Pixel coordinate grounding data
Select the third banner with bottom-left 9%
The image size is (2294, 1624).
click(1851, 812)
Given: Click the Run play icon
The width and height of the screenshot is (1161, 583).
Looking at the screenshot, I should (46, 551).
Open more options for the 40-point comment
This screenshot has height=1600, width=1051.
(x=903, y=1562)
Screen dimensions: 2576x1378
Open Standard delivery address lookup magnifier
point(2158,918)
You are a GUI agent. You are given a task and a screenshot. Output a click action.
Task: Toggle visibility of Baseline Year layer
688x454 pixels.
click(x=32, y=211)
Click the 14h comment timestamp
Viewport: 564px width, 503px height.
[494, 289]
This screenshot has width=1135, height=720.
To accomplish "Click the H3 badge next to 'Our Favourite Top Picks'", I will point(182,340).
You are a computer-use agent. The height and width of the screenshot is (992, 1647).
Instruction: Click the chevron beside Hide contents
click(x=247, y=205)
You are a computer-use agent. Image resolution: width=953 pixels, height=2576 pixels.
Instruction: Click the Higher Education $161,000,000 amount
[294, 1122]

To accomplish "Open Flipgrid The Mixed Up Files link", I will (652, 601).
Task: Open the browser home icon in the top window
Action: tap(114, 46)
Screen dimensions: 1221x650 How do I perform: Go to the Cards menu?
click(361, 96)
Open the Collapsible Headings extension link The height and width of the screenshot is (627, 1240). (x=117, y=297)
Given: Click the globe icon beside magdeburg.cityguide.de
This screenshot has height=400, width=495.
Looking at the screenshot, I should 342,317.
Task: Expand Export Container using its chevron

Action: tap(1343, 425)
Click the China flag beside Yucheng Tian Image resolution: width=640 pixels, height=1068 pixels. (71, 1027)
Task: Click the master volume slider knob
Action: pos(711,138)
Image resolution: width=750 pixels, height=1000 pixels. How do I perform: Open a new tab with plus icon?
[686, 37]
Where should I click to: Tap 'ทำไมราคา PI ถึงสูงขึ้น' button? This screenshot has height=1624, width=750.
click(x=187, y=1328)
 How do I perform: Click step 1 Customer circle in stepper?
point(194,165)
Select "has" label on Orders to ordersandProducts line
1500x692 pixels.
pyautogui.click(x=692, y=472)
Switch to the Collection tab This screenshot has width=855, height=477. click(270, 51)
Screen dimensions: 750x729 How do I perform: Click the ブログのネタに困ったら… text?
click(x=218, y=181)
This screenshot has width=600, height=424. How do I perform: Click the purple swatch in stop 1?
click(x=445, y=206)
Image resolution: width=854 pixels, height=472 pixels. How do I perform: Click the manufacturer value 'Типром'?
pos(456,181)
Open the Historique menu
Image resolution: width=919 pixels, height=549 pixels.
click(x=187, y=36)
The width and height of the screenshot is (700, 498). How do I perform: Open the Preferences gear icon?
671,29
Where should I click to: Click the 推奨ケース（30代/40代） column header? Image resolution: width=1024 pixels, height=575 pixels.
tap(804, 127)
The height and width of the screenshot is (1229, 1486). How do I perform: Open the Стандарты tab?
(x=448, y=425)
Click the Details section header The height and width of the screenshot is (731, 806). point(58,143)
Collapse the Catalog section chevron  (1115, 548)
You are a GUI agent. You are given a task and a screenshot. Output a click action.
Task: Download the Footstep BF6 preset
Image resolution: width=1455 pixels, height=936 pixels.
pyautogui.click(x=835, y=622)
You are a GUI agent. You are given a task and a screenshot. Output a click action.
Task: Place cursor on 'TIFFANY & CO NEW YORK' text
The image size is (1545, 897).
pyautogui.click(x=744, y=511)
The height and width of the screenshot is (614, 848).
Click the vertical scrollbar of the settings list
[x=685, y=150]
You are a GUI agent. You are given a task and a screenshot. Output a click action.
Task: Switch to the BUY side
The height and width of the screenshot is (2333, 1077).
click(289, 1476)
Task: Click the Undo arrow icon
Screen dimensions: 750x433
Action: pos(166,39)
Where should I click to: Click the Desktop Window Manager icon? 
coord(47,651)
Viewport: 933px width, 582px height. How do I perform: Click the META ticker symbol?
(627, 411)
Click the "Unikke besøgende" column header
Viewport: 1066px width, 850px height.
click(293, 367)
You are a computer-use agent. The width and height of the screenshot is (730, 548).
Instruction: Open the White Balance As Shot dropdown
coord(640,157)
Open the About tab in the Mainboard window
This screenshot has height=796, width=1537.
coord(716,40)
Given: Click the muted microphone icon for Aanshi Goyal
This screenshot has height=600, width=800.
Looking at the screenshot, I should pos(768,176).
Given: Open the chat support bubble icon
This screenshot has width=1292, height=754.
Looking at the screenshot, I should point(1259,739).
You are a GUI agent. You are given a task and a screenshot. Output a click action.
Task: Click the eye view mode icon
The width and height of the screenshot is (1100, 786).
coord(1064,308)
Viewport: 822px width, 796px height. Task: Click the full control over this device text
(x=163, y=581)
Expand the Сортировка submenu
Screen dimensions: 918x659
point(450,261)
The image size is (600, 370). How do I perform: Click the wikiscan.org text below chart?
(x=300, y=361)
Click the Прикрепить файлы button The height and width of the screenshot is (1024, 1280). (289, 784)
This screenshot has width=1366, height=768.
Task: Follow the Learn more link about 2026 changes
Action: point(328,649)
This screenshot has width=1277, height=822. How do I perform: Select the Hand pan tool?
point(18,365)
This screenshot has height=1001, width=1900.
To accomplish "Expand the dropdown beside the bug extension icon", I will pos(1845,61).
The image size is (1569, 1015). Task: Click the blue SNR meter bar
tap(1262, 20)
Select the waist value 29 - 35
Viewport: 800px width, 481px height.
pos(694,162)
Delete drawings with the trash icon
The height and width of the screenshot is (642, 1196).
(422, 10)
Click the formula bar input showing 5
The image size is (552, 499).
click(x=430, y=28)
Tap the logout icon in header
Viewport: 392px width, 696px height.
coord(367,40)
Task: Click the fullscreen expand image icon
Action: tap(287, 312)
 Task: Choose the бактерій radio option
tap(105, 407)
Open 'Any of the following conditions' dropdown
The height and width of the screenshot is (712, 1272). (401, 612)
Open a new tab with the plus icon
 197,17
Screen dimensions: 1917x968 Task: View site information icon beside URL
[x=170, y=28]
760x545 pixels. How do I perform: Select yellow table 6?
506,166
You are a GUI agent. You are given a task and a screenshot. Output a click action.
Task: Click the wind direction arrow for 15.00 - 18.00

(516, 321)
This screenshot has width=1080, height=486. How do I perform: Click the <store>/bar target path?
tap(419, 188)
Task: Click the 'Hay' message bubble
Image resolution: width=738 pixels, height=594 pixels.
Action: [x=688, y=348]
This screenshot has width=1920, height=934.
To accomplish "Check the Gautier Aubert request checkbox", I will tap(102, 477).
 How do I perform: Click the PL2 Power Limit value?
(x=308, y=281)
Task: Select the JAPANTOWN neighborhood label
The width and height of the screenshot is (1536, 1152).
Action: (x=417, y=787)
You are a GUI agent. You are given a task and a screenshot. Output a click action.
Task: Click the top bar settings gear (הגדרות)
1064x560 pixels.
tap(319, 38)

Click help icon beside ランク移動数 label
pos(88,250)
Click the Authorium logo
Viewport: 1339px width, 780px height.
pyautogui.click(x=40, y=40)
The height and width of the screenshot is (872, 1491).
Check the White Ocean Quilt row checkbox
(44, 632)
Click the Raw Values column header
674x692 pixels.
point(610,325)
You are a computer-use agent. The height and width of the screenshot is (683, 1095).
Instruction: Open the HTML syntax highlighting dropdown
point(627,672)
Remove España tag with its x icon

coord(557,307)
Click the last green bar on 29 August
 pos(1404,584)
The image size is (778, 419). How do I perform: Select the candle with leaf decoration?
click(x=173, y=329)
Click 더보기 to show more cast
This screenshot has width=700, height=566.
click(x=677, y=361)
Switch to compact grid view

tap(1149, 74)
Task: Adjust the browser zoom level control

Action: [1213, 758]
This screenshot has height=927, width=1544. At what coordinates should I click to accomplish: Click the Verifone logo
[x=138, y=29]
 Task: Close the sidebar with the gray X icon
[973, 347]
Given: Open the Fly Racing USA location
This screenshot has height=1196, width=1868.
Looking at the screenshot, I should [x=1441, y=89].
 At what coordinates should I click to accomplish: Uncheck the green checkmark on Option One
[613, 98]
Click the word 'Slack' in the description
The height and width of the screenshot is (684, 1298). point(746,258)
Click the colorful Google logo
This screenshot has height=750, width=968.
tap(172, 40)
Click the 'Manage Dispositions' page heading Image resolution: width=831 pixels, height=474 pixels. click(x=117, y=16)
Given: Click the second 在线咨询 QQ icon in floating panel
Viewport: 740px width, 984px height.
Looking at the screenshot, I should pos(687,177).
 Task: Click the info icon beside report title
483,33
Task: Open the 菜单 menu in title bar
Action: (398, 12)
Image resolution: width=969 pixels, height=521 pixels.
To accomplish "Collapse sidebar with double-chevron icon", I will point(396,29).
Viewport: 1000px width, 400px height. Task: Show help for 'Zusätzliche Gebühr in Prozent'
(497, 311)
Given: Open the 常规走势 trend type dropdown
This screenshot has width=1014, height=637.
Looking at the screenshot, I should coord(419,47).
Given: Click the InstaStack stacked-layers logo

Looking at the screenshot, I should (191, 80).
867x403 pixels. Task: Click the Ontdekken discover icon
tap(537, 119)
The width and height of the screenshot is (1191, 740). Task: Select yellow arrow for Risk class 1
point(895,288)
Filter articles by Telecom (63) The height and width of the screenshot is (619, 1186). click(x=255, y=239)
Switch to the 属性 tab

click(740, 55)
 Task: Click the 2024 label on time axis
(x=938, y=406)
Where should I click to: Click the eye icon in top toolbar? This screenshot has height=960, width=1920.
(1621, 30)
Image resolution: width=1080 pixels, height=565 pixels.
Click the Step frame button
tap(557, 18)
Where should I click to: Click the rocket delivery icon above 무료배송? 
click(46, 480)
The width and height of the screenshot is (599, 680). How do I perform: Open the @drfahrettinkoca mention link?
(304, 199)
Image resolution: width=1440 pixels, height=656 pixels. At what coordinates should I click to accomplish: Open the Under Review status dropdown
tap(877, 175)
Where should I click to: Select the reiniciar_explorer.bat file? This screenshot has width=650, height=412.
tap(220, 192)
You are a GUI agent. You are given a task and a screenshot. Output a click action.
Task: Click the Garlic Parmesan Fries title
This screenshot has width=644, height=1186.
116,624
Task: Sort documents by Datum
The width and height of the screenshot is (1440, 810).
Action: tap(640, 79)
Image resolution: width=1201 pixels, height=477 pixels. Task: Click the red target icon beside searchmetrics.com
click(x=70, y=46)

> [Exercise goal] Search the entries for the word "extension", then copy every line in which it is found.

> [Answer box]
Open the Collapsible Headings extension link The height and width of the screenshot is (627, 1240). (x=117, y=297)
To accomplish "Expand the dropdown beside the bug extension icon", I will pos(1845,61).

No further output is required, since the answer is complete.